Try it. Could you print every record below exactly as written?

╔══

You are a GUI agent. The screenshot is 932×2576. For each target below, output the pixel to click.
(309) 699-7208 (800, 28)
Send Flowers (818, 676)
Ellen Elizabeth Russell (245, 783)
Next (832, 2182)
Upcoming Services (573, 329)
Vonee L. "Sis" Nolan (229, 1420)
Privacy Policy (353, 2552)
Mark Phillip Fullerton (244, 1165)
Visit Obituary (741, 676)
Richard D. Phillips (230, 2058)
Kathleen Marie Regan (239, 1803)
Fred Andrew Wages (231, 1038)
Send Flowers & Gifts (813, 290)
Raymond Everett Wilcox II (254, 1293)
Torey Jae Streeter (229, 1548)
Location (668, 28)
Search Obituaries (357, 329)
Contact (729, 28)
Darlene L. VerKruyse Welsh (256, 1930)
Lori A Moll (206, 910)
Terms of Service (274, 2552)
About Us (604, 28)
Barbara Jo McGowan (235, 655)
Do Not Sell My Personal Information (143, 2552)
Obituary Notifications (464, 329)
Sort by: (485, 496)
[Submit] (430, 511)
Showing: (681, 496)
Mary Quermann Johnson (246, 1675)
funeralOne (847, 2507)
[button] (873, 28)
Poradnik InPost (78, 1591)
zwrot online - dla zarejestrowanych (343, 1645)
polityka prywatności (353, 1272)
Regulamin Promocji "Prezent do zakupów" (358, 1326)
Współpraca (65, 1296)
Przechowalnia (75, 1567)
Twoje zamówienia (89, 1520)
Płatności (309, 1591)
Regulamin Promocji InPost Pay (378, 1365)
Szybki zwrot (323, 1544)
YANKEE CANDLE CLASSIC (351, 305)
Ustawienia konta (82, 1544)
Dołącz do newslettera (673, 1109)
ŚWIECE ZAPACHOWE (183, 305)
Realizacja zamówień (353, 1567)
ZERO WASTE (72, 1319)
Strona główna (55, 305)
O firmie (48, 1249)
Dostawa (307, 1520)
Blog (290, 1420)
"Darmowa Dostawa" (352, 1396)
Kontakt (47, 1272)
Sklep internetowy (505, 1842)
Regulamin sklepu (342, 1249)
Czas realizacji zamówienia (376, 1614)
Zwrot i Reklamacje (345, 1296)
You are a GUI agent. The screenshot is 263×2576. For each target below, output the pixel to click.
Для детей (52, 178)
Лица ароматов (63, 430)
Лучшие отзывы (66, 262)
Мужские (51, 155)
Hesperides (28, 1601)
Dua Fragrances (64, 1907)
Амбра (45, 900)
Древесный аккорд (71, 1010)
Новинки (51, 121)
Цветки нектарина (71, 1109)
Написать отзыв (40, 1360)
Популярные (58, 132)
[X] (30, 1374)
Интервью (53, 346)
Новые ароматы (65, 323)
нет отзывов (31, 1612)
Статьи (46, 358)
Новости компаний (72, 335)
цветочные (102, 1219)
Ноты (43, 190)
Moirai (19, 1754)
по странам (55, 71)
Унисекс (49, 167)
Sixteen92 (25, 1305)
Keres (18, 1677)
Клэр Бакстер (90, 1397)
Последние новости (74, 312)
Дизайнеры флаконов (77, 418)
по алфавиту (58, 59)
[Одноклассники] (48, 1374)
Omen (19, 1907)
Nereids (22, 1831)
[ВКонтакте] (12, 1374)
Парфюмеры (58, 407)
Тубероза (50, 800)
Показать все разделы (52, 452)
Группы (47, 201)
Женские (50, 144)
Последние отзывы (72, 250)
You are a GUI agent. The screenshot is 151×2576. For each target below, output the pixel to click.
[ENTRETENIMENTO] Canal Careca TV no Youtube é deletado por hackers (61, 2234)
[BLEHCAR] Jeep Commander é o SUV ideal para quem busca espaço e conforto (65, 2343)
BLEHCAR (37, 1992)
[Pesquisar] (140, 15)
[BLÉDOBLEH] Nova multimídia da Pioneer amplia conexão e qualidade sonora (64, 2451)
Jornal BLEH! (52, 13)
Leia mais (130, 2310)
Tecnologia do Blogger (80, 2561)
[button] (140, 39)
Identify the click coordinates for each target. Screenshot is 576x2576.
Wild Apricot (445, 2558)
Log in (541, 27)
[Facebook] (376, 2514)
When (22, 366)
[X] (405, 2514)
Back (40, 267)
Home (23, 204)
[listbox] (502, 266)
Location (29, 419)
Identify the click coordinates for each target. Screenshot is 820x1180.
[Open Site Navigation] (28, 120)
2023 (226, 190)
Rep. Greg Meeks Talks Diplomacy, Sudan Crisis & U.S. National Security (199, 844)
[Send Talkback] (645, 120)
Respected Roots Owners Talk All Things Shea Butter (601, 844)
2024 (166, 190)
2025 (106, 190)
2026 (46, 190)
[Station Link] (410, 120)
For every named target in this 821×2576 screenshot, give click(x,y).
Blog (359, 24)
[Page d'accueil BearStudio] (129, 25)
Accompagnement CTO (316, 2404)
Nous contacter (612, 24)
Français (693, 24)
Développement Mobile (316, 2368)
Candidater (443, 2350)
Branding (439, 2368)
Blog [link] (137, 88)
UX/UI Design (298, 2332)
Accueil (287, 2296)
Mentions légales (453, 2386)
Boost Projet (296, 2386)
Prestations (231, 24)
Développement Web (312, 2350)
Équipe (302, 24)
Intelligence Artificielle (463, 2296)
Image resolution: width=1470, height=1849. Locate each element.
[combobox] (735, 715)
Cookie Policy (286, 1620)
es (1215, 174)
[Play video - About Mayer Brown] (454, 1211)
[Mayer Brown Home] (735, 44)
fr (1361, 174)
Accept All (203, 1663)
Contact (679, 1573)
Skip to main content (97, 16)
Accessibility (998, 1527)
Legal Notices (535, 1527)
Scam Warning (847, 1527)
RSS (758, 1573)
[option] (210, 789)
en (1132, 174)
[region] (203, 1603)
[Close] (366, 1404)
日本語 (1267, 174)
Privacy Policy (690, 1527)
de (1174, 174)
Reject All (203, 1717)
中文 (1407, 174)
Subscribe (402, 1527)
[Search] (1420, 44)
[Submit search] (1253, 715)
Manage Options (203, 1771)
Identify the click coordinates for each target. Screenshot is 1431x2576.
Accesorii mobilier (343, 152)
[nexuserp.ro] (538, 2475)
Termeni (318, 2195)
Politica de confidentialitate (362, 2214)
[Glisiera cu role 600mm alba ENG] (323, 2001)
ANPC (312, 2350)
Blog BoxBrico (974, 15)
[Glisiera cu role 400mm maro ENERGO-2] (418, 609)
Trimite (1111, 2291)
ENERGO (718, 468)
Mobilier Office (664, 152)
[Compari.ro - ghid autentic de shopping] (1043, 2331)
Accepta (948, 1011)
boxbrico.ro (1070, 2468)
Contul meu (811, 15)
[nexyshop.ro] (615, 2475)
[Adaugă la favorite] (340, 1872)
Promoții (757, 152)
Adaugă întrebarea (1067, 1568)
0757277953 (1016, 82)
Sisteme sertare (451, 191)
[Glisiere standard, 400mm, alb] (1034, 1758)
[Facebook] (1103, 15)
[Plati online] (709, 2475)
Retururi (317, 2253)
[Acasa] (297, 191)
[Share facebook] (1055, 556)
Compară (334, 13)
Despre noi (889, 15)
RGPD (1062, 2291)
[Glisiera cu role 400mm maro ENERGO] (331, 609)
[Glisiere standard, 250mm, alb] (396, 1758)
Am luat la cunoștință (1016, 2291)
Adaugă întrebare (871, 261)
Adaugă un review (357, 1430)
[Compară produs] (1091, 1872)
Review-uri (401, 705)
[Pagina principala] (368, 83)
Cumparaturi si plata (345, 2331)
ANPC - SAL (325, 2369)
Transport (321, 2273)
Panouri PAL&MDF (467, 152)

╚══

Written solution.
You are a GUI agent. The screenshot is 932×2576. For each target below, output the pixel to click.
(309) 699-7208 (800, 28)
Send Flowers (818, 676)
Ellen Elizabeth Russell (245, 783)
Next (832, 2182)
Upcoming Services (573, 329)
Vonee L. "Sis" Nolan (229, 1420)
Privacy Policy (353, 2552)
Mark Phillip Fullerton (244, 1165)
Visit Obituary (741, 676)
Richard D. Phillips (230, 2058)
Kathleen Marie Regan (239, 1803)
Fred Andrew Wages (231, 1038)
Send Flowers & Gifts (813, 290)
Raymond Everett Wilcox II (254, 1293)
Torey Jae Streeter (229, 1548)
Location (668, 28)
Search Obituaries (357, 329)
Contact (729, 28)
Darlene L. VerKruyse Welsh (256, 1930)
Lori A Moll (206, 910)
Terms of Service (274, 2552)
About Us (604, 28)
Barbara Jo McGowan (235, 655)
Do Not Sell My Personal Information (143, 2552)
Obituary Notifications (464, 329)
Sort by: (485, 496)
[Submit] (430, 511)
Showing: (681, 496)
Mary Quermann Johnson (246, 1675)
funeralOne (847, 2507)
[button] (873, 28)
Poradnik InPost (78, 1591)
zwrot online - dla zarejestrowanych (343, 1645)
polityka prywatności (353, 1272)
Regulamin Promocji "Prezent do zakupów" (358, 1326)
Współpraca (65, 1296)
Przechowalnia (75, 1567)
Twoje zamówienia (89, 1520)
Płatności (309, 1591)
Regulamin Promocji InPost Pay (378, 1365)
Szybki zwrot (323, 1544)
YANKEE CANDLE CLASSIC (351, 305)
Ustawienia konta (82, 1544)
Dołącz do newslettera (673, 1109)
ŚWIECE ZAPACHOWE (183, 305)
Realizacja zamówień (353, 1567)
ZERO WASTE (72, 1319)
Strona główna (55, 305)
O firmie (48, 1249)
Dostawa (307, 1520)
Blog (290, 1420)
"Darmowa Dostawa" (352, 1396)
Kontakt (47, 1272)
Sklep internetowy (505, 1842)
Regulamin sklepu (342, 1249)
Czas realizacji zamówienia (376, 1614)
Zwrot i Reklamacje (345, 1296)
You are a GUI agent. The screenshot is 263×2576. For each target below, output the pixel to click.
Для детей (52, 178)
Лица ароматов (63, 430)
Лучшие отзывы (66, 262)
Мужские (51, 155)
Hesperides (28, 1601)
Dua Fragrances (64, 1907)
Амбра (45, 900)
Древесный аккорд (71, 1010)
Новинки (51, 121)
Цветки нектарина (71, 1109)
Написать отзыв (40, 1360)
Популярные (58, 132)
[X] (30, 1374)
Интервью (53, 346)
Новые ароматы (65, 323)
нет отзывов (31, 1612)
Статьи (46, 358)
Новости компаний (72, 335)
цветочные (102, 1219)
Ноты (43, 190)
Moirai (19, 1754)
по странам (55, 71)
Унисекс (49, 167)
Sixteen92 (25, 1305)
Keres (18, 1677)
Клэр Бакстер (90, 1397)
Последние новости (74, 312)
Дизайнеры флаконов (77, 418)
по алфавиту (58, 59)
[Одноклассники] (48, 1374)
Omen (19, 1907)
Nereids (22, 1831)
[ВКонтакте] (12, 1374)
Парфюмеры (58, 407)
Тубероза (50, 800)
Показать все разделы (52, 452)
Группы (47, 201)
Женские (50, 144)
Последние отзывы (72, 250)
You are a GUI agent. The screenshot is 151×2576. For each target below, output the pixel to click.
[ENTRETENIMENTO] Canal Careca TV no Youtube é deletado por hackers (61, 2234)
[BLEHCAR] Jeep Commander é o SUV ideal para quem busca espaço e conforto (65, 2343)
BLEHCAR (37, 1992)
[Pesquisar] (140, 15)
[BLÉDOBLEH] Nova multimídia da Pioneer amplia conexão e qualidade sonora (64, 2451)
Jornal BLEH! (52, 13)
Leia mais (130, 2310)
Tecnologia do Blogger (80, 2561)
[button] (140, 39)
Identify the click coordinates for each target. Screenshot is 576x2576.
Wild Apricot (445, 2558)
Log in (541, 27)
[Facebook] (376, 2514)
When (22, 366)
[X] (405, 2514)
Back (40, 267)
Home (23, 204)
[listbox] (502, 266)
Location (29, 419)
Identify the click coordinates for each target. Screenshot is 820x1180.
[Open Site Navigation] (28, 120)
2023 (226, 190)
Rep. Greg Meeks Talks Diplomacy, Sudan Crisis & U.S. National Security (199, 844)
[Send Talkback] (645, 120)
Respected Roots Owners Talk All Things Shea Butter (601, 844)
2024 (166, 190)
2025 (106, 190)
2026 (46, 190)
[Station Link] (410, 120)
For every named target in this 821×2576 screenshot, give click(x,y).
Blog (359, 24)
[Page d'accueil BearStudio] (129, 25)
Accompagnement CTO (316, 2404)
Nous contacter (612, 24)
Français (693, 24)
Développement Mobile (316, 2368)
Candidater (443, 2350)
Branding (439, 2368)
Blog [link] (137, 88)
UX/UI Design (298, 2332)
Accueil (287, 2296)
Mentions légales (453, 2386)
Boost Projet (296, 2386)
Prestations (231, 24)
Développement Web (312, 2350)
Équipe (302, 24)
Intelligence Artificielle (463, 2296)
Image resolution: width=1470, height=1849. Locate each element.
[combobox] (735, 715)
Cookie Policy (286, 1620)
es (1215, 174)
[Play video - About Mayer Brown] (454, 1211)
[Mayer Brown Home] (735, 44)
fr (1361, 174)
Accept All (203, 1663)
Contact (679, 1573)
Skip to main content (97, 16)
Accessibility (998, 1527)
Legal Notices (535, 1527)
Scam Warning (847, 1527)
RSS (758, 1573)
[option] (210, 789)
en (1132, 174)
[region] (203, 1603)
[Close] (366, 1404)
日本語 (1267, 174)
Privacy Policy (690, 1527)
de (1174, 174)
Reject All (203, 1717)
中文 (1407, 174)
Subscribe (402, 1527)
[Search] (1420, 44)
[Submit search] (1253, 715)
Manage Options (203, 1771)
Identify the click coordinates for each target. Screenshot is 1431x2576.
Accesorii mobilier (343, 152)
[nexuserp.ro] (538, 2475)
Termeni (318, 2195)
Politica de confidentialitate (362, 2214)
[Glisiera cu role 600mm alba ENG] (323, 2001)
ANPC (312, 2350)
Blog BoxBrico (974, 15)
[Glisiera cu role 400mm maro ENERGO-2] (418, 609)
Trimite (1111, 2291)
ENERGO (718, 468)
Mobilier Office (664, 152)
[Compari.ro - ghid autentic de shopping] (1043, 2331)
Accepta (948, 1011)
boxbrico.ro (1070, 2468)
Contul meu (811, 15)
[nexyshop.ro] (615, 2475)
[Adaugă la favorite] (340, 1872)
Promoții (757, 152)
Adaugă întrebarea (1067, 1568)
0757277953 (1016, 82)
Sisteme sertare (451, 191)
[Glisiere standard, 400mm, alb] (1034, 1758)
[Facebook] (1103, 15)
[Plati online] (709, 2475)
Retururi (317, 2253)
[Acasa] (297, 191)
[Share facebook] (1055, 556)
Compară (334, 13)
Despre noi (889, 15)
RGPD (1062, 2291)
[Glisiera cu role 400mm maro ENERGO] (331, 609)
[Glisiere standard, 250mm, alb] (396, 1758)
Am luat la cunoștință (1016, 2291)
Adaugă întrebare (871, 261)
Adaugă un review (357, 1430)
[Compară produs] (1091, 1872)
Review-uri (401, 705)
[Pagina principala] (368, 83)
Cumparaturi si plata (345, 2331)
ANPC - SAL (325, 2369)
Transport (321, 2273)
Panouri PAL&MDF (467, 152)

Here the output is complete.